Naypyidaw(IQNA)- A la suite des attaques menées par les extrémistes bouddhistes contre les lieux de cultes islamiques, les autorités birmanes ont changé leurs déclarations selon lesquelles elles avaient autorisé la destruction des mosquées, rejetant la responsabilité de ces attaques.
Selon le site d’information OnIslam, le chef de l’organisation chargé des affaires religieuses avait annoncé cette semaine que son organisation n’avait fourni aucune autorisation pour la construction de mosquées ou d’écoles islamiques au Myanmar.

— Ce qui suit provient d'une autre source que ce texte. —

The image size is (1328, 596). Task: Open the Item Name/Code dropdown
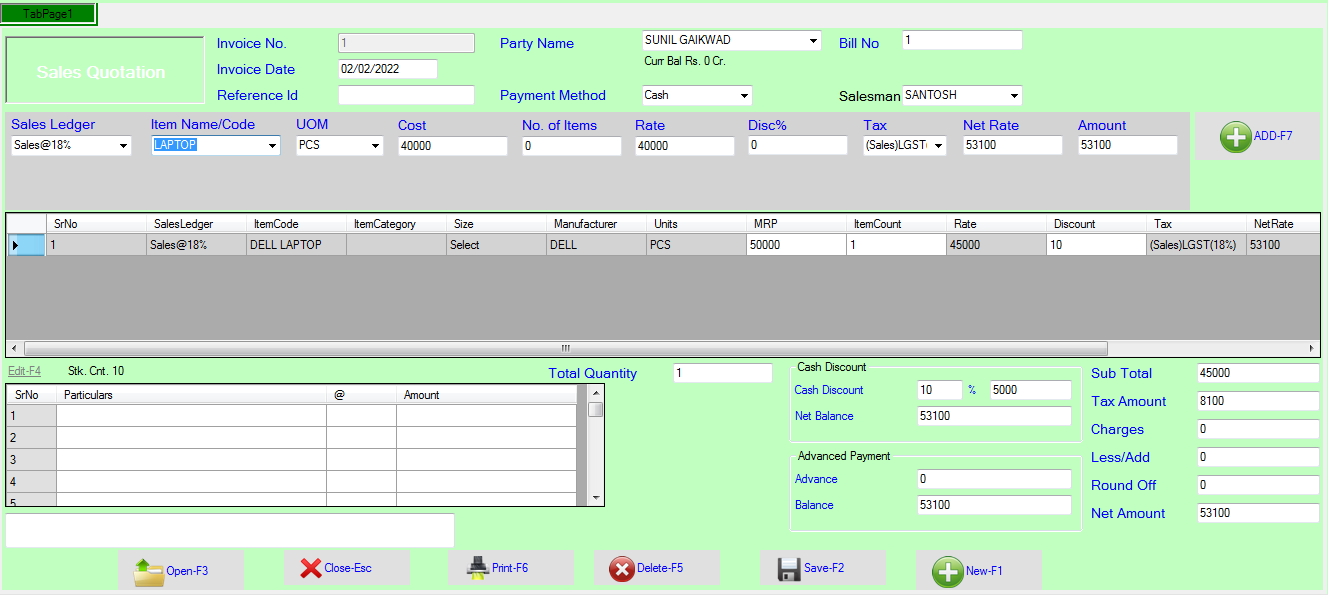273,146
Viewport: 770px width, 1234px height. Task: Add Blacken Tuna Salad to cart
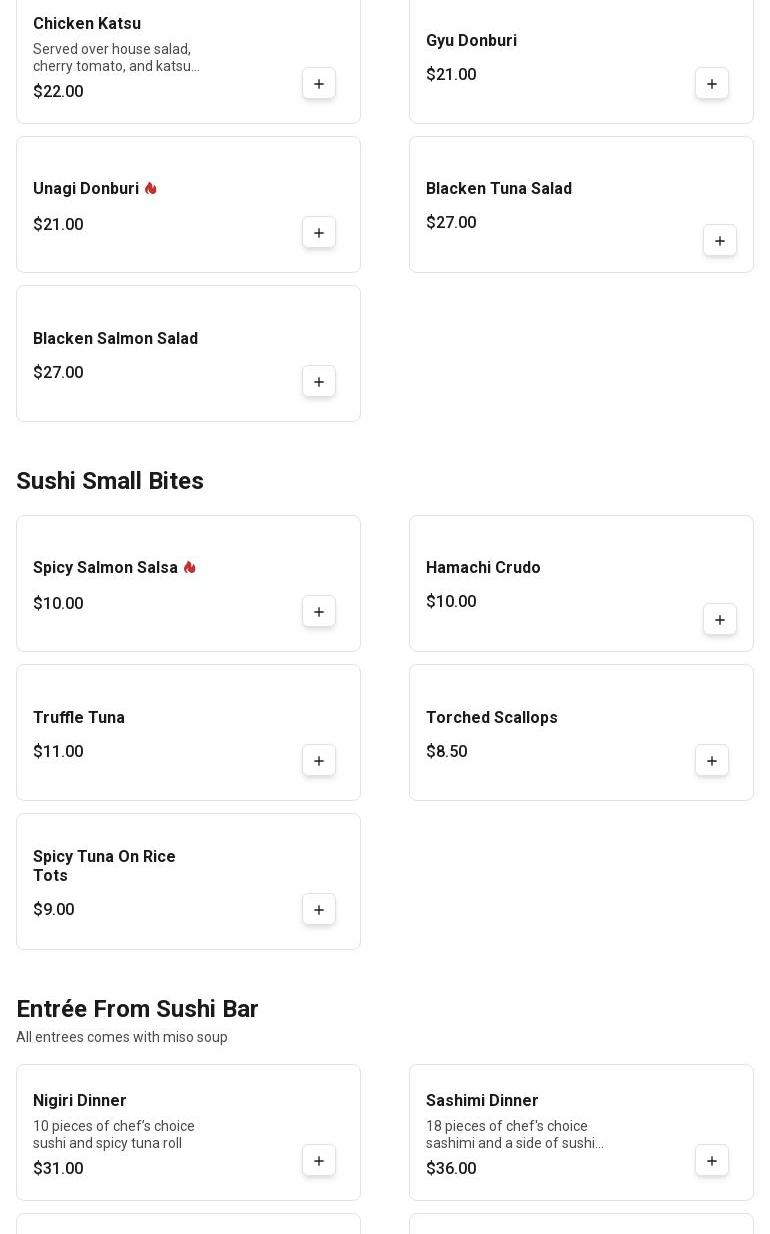point(720,241)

Ces propos ont servi de prétexte aux bouddhistes qui ont lancé des offensives contre les mosquées et les écoles islamiques, offensives qui ont causé la mort de nombreux musulmans à travers le pays.
Les responsables birmans ont largement été critiqués en raison du feu vert ainsi donné aux attaques des extrémistes bouddhistes contre les mosquées et les écoles islamiques.
Changeant de position, le chef de l’organisation chargé des affaires religieuses a annoncé que son organisation n’était pas responsable d’autoriser la construction des mosquées et des écoles islamiques et qu’une telle autorisation ne faisait pas partie de ses responsabilités.
Cependant ces déclarations ont suscité une nouvelle vague de violence contre les musulmans, violence au cours de laquelle de nombreuses mosquées et écoles islamiques ont été incendiées.
A la suite de ces violences 13 élèves musulmans ont été assassins au cours de l’incendie dans une école à Yangon.